On the challenge of estimating diphoton backgrounds at large invariant mass
Document Type
Working Paper
Source
Subject
High Energy Physics - Phenomenology
Language
Abstract
Diphoton searches at high invariant mass are an integral part of the experimental high energy frontier. Using the analyses of the 750\,GeV diphoton resonance as a case study, we examine the methodology currently employed by the experimental analyses in estimating the dominant standard model backgrounds. We assess the dependence of the significance associated with the excess on the background modeling.
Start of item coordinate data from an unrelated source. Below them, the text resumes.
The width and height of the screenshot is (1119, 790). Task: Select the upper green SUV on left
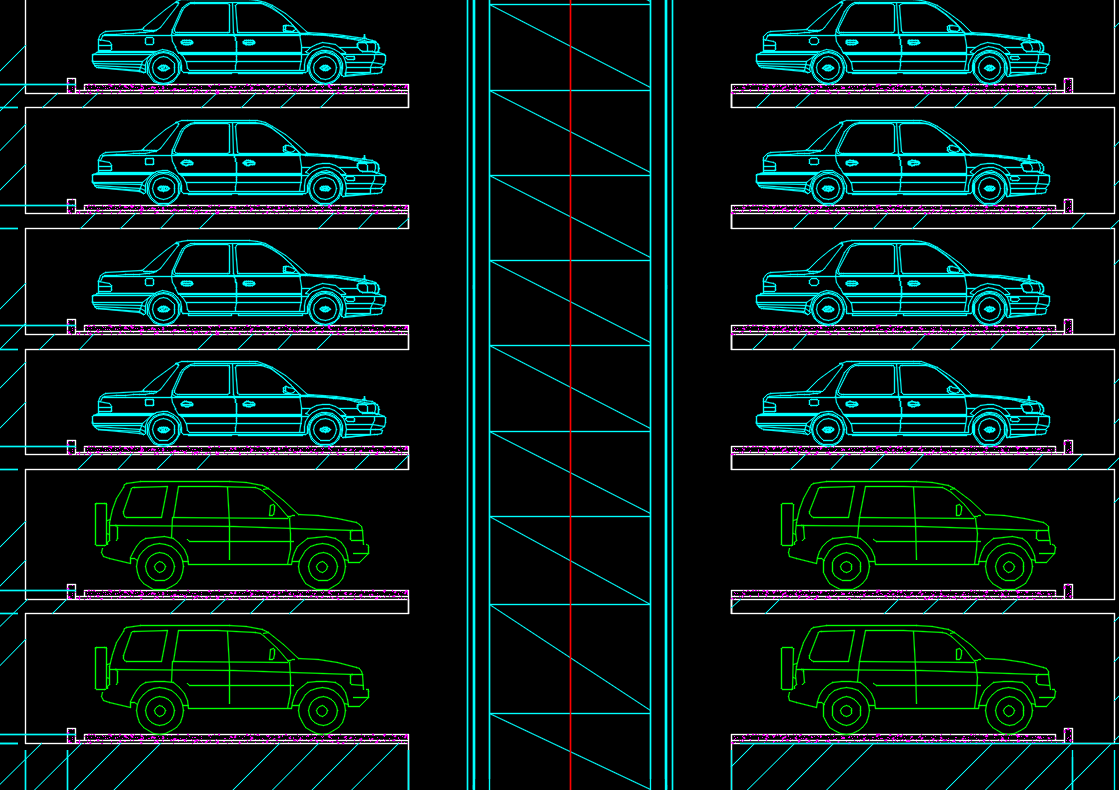[x=232, y=532]
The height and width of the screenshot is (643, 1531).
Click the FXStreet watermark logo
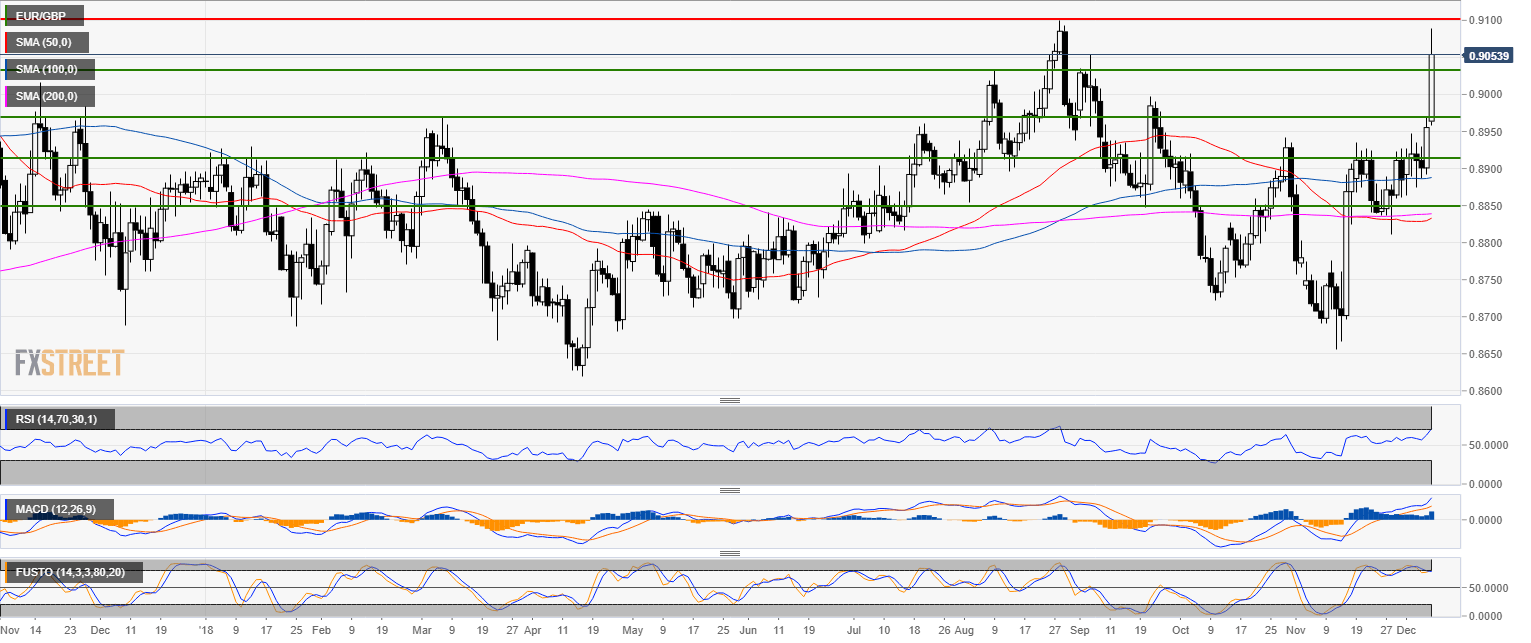(x=69, y=363)
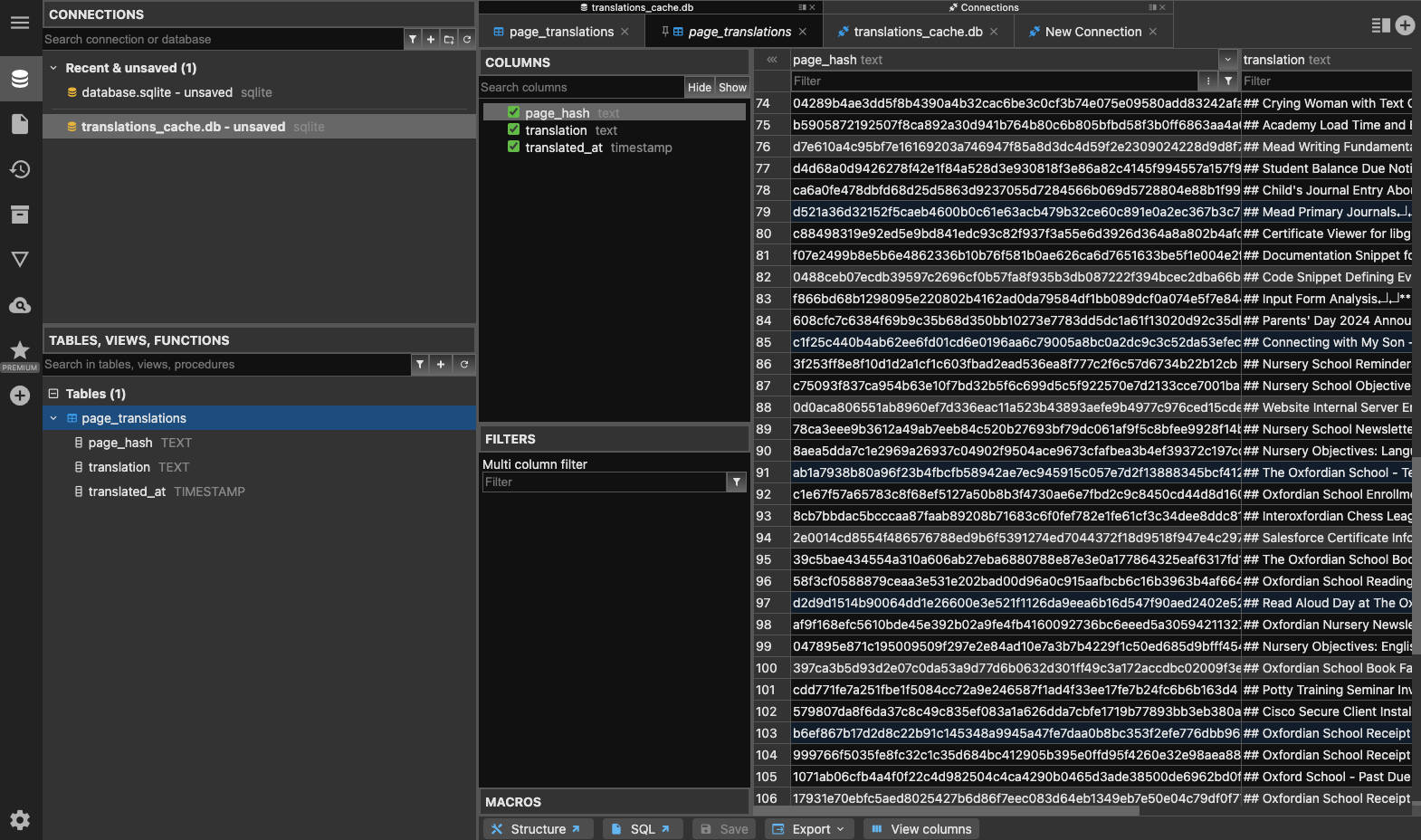This screenshot has width=1421, height=840.
Task: Click refresh icon in Connections search bar
Action: (x=467, y=39)
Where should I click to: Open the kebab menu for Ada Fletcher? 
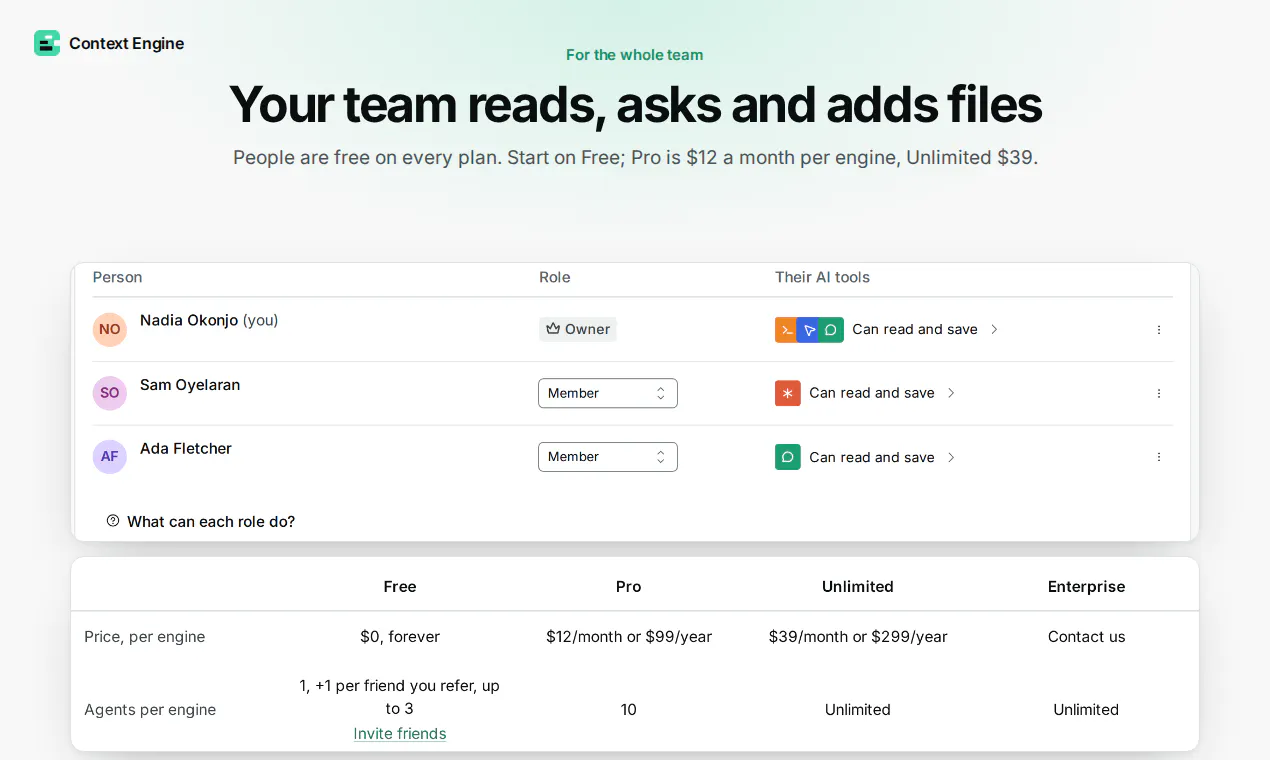pos(1159,457)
In particular, we show that close to the high energy tails of the distributions, estimates of the jet faking backgrounds relying on functional extrapolations or Monte Carlo estimates of the challenging photon-jet contributions introduce a large uncertainty. Analyses with loose photon cuts, low photon $p_T$ cuts and those susceptible to high photon rapidity regions are especially affected. Given that diphoton-based searches beyond 1\,TeV are highly motivated as discovery modes, these considerations are relevant and applicable in the future. We first consider a physics-driven deformation of the shape of the diphoton faking photon-jet spectrum by next-to-leading order effects combined with a rapidity and transverse momentum dependent fake rate. We show that the resulting local significance of the excess is reduced due to such a deformation. Then using a simple, but more general, ansatz to modify the contribution of the jet faking backgrounds at high invariant masses but keeping the inclusive and differential sample purities within experimental uncertainty estimates, we demonstrate that the originally reported local 750\,GeV excess significances could have been overestimated by more than one standard deviation. We furthermore cross-check our analysis by comparing fit results based on the smaller 2015 and the larger 2016 LHC datasets. Finally we employ our methodology on the complete 13\,TeV LHC dataset to asses the systematics involved in the current diphoton searches beyond the TeV region.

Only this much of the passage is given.